Why being consistent matters!

It matters because…

Consistency can be boring, right? Why not shake it up a bit?  When you manage people being consistent, approaching things in a predictable way allows your people to focus on the task and achieving the results and not on figuring you out first.

Leaders who are consistent can be relied upon.  Leaders who are consistent can be trusted by being predictable.  Leaders who are consistent can be anticipated (and you can surprise them by anticipating what they want).  Leaders who are consistent inspire confidence. Working with a leader who can be relied on, trusted, anticipated and who inspires confidence is a treat.

Inconsistency

What does the other side look like? What’s it like working for a leader who is inconsistent?

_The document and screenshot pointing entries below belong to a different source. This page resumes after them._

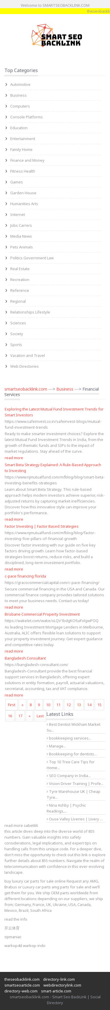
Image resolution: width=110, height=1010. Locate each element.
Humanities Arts (24, 203)
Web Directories (24, 366)
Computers (20, 106)
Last (40, 715)
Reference (19, 290)
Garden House (23, 192)
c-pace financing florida (25, 576)
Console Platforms (26, 117)
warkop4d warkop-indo (24, 945)
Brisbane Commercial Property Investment (42, 614)
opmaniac (12, 936)
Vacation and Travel (27, 355)
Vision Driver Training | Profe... (75, 783)
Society (16, 333)
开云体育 (12, 928)
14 (89, 704)
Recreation (19, 279)
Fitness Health (22, 171)
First (11, 704)
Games (16, 182)
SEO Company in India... (69, 775)
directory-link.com (59, 979)
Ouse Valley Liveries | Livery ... (75, 819)
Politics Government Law (32, 257)
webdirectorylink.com (62, 985)
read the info (15, 919)
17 (20, 715)
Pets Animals (21, 247)
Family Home (21, 149)
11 (58, 704)
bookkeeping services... (69, 738)
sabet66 (31, 825)
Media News (21, 236)
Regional (18, 301)
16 (10, 715)
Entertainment (22, 138)
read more (14, 457)
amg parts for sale (68, 887)
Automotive (20, 84)
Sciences (18, 323)
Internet (17, 214)
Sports (16, 344)
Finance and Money (27, 160)
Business (18, 95)
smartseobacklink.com (25, 389)
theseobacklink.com (22, 979)
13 (79, 704)
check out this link (72, 854)
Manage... (56, 746)
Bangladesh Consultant (25, 658)
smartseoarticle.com (22, 985)
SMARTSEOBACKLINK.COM (66, 5)
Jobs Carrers (21, 225)
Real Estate (20, 268)
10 (48, 704)
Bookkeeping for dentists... (72, 754)
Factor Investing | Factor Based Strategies (42, 526)
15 (99, 704)
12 (69, 704)
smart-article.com (56, 991)
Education (19, 127)
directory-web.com (21, 991)
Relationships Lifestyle (30, 312)
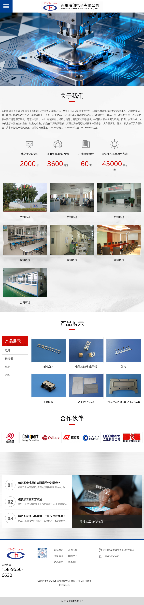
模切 (7, 367)
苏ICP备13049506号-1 (72, 601)
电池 (7, 350)
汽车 (7, 375)
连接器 (9, 358)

When a leader isn’t consistent you can get lost.  You can get demoralized, demotivated, and end up feeling like you don’t really know what to do with a request from your manager.  You might feel unsure and might worry about your performance. You might feel uninspired. Worse, you might leave or just put your head down, disengage and do your work.

Sometimes a leaders temperament is inconsistent - hot one day, cold the next.  The impact on their people is that they end up “walking on eggshells” until they figure out who came to work today!  The people reporting to a leader like this end up riding that leader’s emotional roller coaster.

What inconsistent looks like for me

Sometimes leaders communicate inconsistently. I know that for me, sometimes I am and have been thinking about something for a while and when I see the person I need to talk to, I walk  right up to them and start discussing all I’ve been thinking about, which puts the person in an awkward spot, they try to catch up, and if I’m not paying attention, they go away “wondering what the hell was that”?.  Conversely, most of the time, I set context, check for understanding and then ask for the effort to get the work done. My inconsistency in these cases actually make it harder for my people to do what I need them to do!  

Invitation

Leaders, I invite you to check your on own level of consistency.  What do you do most of the time? If most of the time is you, when you are “on your game”, what do you notice about when you aren’t quite on your game? Did you behave in and a manner inconsistent with yourself when you were on your game? How did that inconsistency affect your people?  How quickly were you able to come back? What impact did it have? Is that the impact you want to have?